(Items listed in a dataset)

....................

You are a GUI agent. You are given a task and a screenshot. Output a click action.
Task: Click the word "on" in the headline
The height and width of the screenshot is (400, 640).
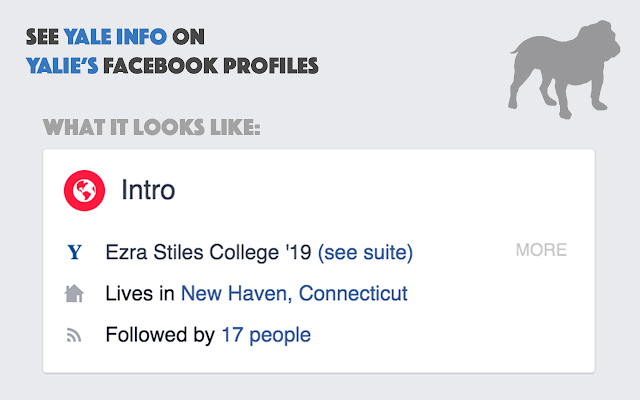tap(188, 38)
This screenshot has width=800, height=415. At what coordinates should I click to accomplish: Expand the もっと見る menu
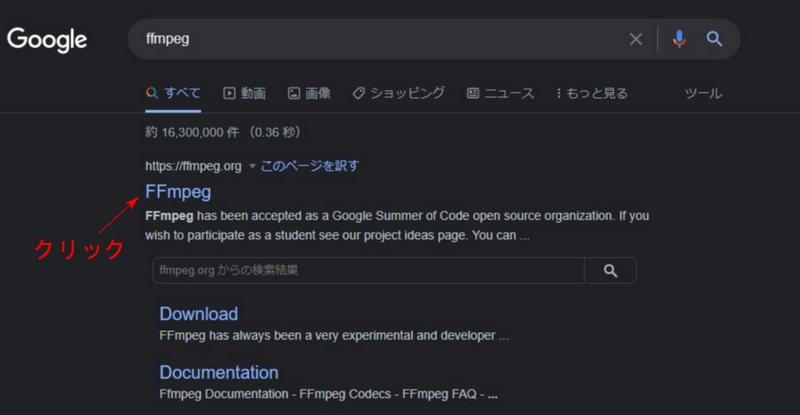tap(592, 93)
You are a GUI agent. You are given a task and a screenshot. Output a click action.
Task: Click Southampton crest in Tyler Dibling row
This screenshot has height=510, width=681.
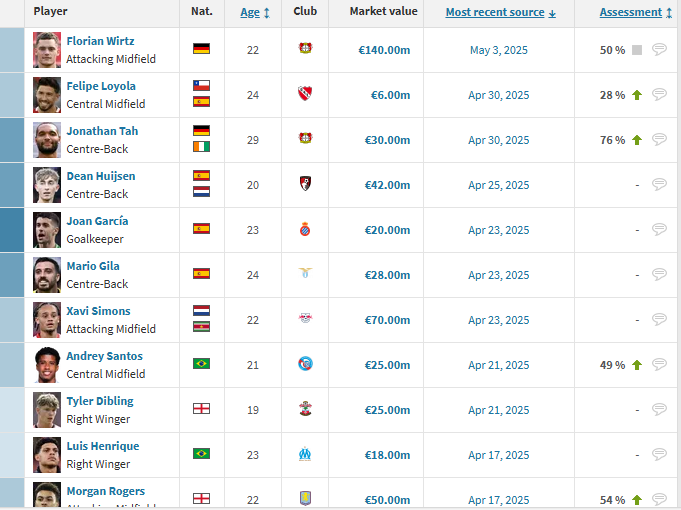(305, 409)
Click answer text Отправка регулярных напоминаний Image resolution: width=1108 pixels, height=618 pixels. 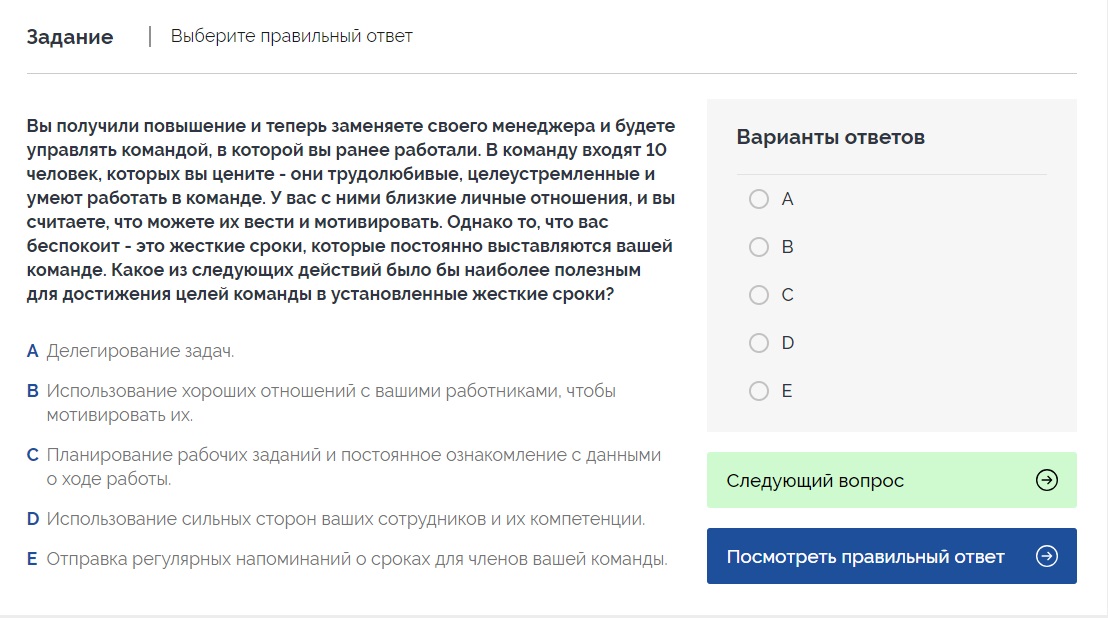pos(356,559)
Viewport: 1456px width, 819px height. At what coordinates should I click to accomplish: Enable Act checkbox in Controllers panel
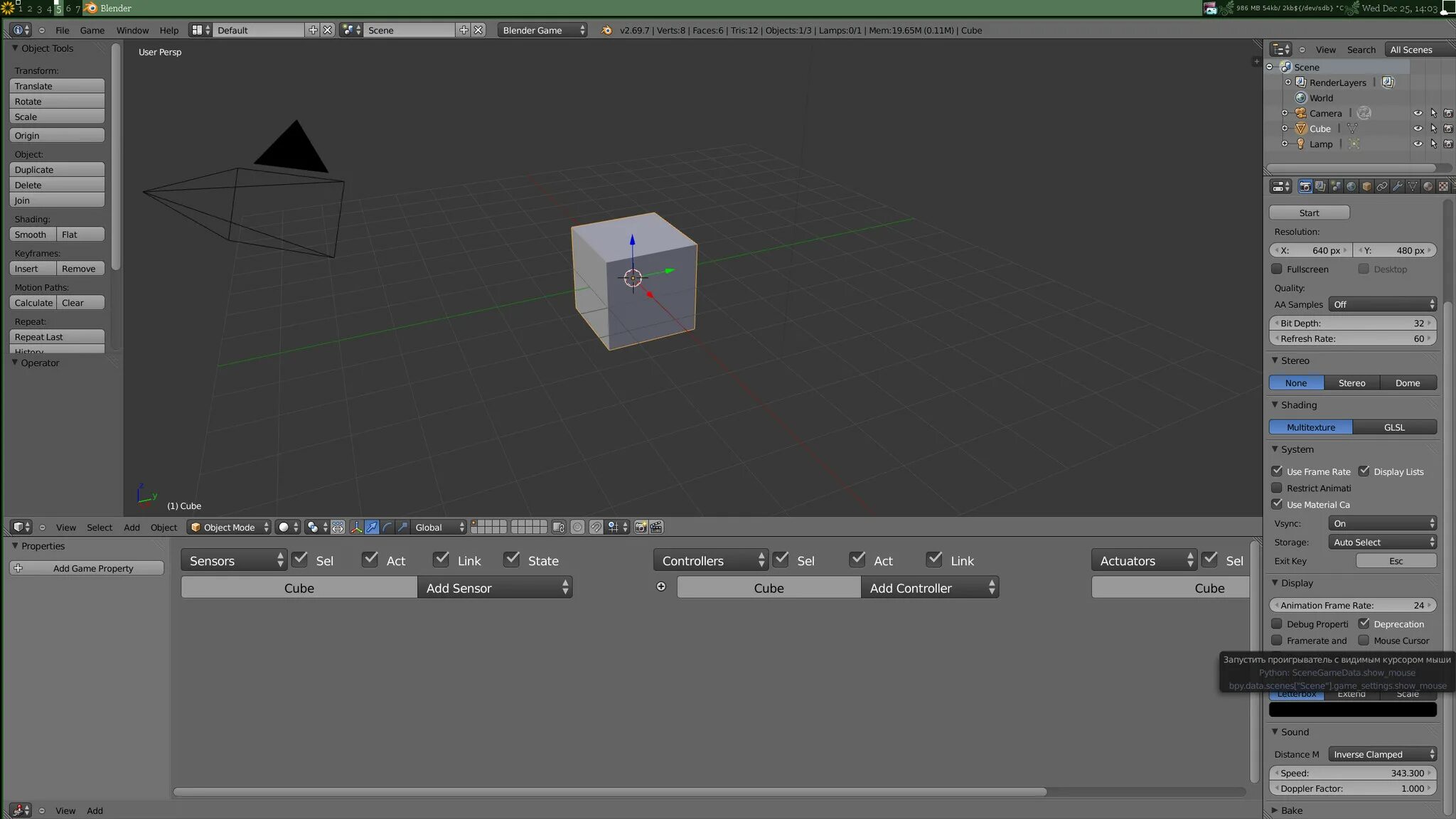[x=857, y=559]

....................

Nothing but the lines from the one containing "Viewport: 1456px width, 819px" through the end of the entries is to be retyped, exactly as written and without pictures.

Viewport: 1456px width, 819px height. At what coordinates should I click to accomplish: Enable Act checkbox in Controllers panel
[x=857, y=559]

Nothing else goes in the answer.